Brief
From the entries below, work out the number of lines that hold the word "agent", and give that number alone.

☆ ☆ ☆

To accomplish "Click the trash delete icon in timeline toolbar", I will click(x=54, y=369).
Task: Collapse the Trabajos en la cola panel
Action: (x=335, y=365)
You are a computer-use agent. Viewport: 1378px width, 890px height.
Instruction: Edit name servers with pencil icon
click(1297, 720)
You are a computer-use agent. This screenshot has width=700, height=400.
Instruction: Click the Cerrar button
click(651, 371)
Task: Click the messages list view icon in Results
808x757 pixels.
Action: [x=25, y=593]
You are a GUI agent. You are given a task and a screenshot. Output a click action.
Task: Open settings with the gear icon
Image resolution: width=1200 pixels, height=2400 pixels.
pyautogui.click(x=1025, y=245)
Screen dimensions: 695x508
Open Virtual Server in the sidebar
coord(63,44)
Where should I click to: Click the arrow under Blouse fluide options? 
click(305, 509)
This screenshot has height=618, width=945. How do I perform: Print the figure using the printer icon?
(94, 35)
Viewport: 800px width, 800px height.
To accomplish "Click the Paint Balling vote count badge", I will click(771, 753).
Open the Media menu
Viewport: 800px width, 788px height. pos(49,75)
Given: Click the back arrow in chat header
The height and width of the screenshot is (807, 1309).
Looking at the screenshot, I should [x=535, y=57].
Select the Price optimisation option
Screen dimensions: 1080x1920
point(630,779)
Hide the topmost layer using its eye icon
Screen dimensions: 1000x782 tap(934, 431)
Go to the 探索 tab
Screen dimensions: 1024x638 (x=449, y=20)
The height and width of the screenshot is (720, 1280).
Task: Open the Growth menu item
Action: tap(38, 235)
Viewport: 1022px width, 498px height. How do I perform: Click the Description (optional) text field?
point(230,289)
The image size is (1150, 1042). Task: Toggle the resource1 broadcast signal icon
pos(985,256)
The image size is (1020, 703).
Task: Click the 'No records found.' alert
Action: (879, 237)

☆ ☆ ☆

Completed exercise
3